**TASK REQUIREMENTS**
Every record below should be transcribed exactly. Omit the images.

**PROVIDED ENTRIES**
----------------
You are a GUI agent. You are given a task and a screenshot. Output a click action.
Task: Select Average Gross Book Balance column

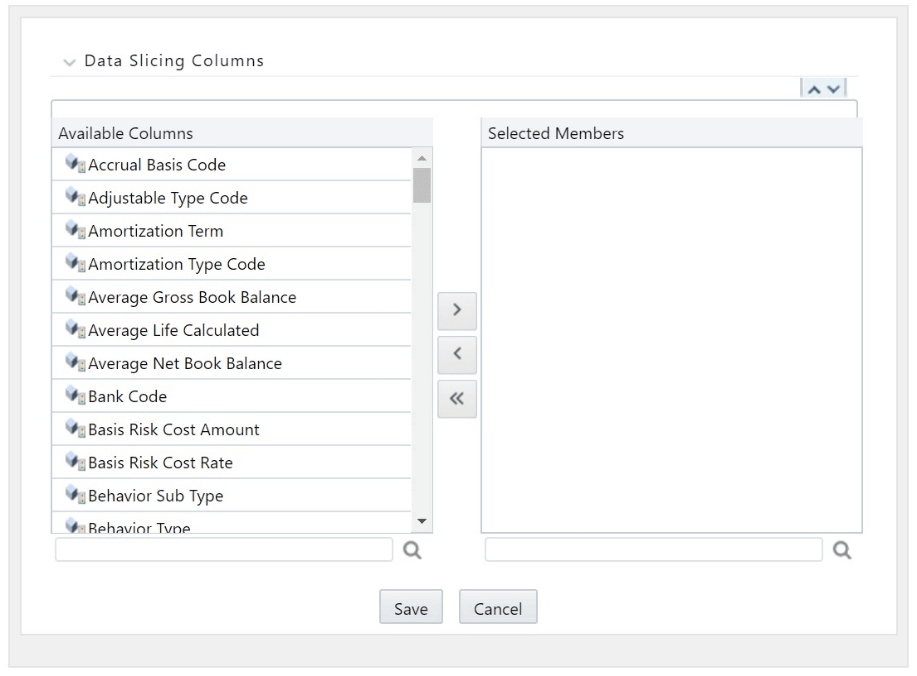coord(192,297)
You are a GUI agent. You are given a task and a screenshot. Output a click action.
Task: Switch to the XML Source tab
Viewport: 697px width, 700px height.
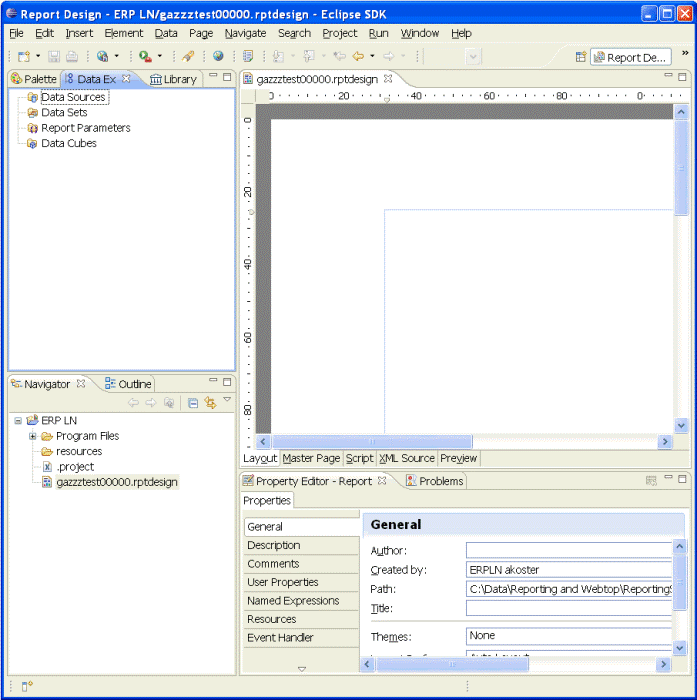[406, 458]
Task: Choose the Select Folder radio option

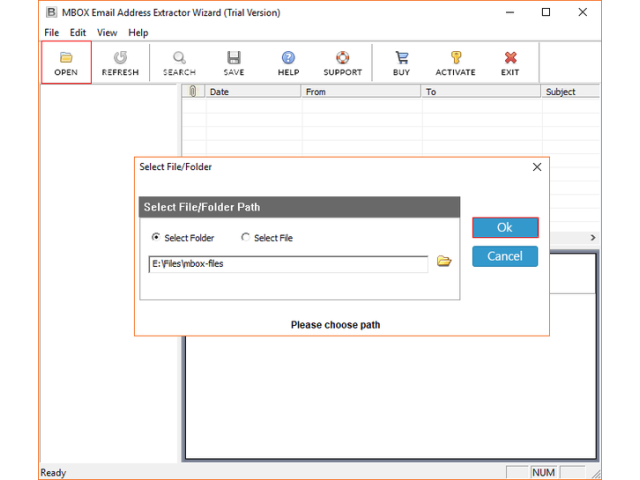Action: coord(155,238)
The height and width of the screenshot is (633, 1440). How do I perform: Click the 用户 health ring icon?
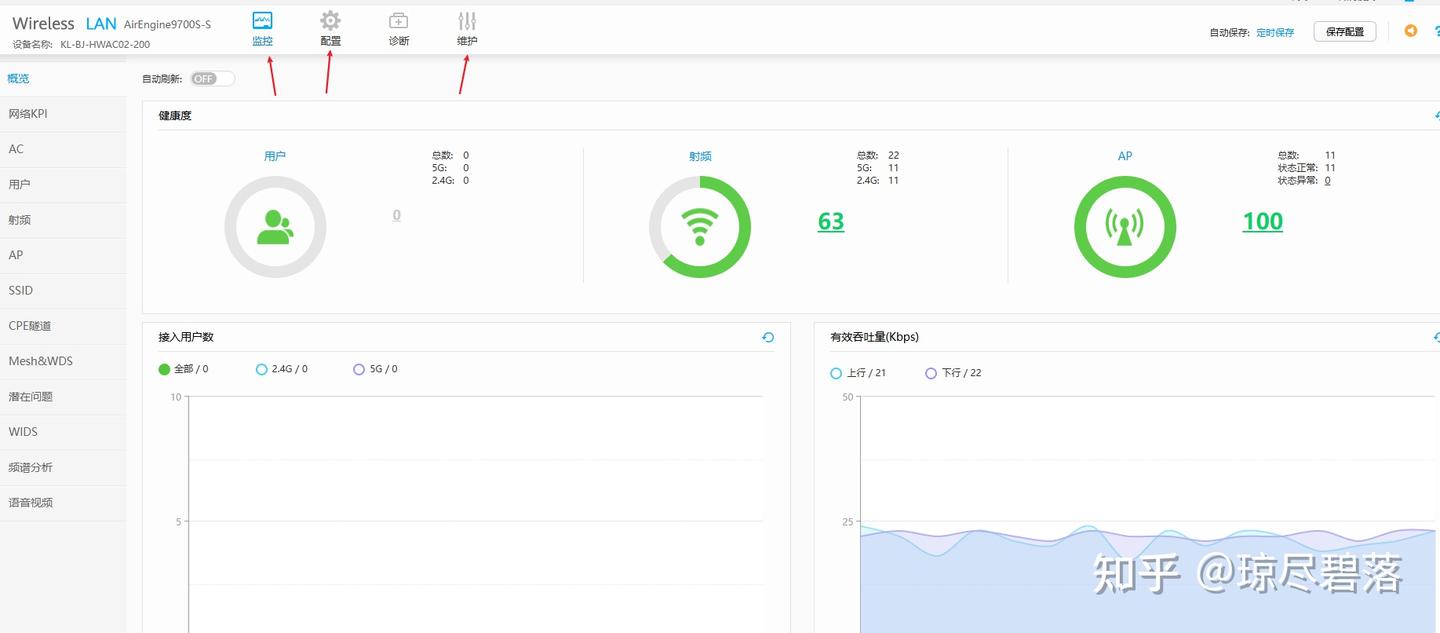275,227
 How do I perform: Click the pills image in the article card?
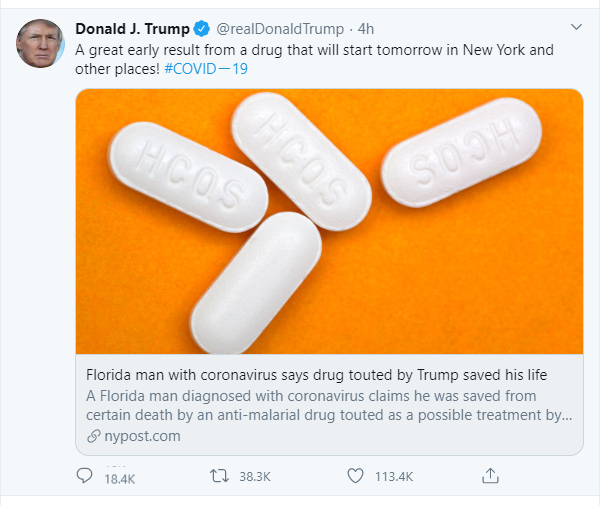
----------------
**EXERCISE SOLUTION**
You are a GUI agent. You are given a task and a screenshot. Output a click action.
Task: Select Average Gross Book Balance column

coord(192,297)
You are a GUI agent. You are given a task and a screenshot. Output a click action.
Task: Switch to the XML Source tab
Viewport: 697px width, 700px height.
[406, 458]
Task: Choose the Select Folder radio option

Action: coord(155,238)
The height and width of the screenshot is (633, 1440). How do I perform: Click the 用户 health ring icon?
275,227
 How do I perform: Click the pills image in the article card?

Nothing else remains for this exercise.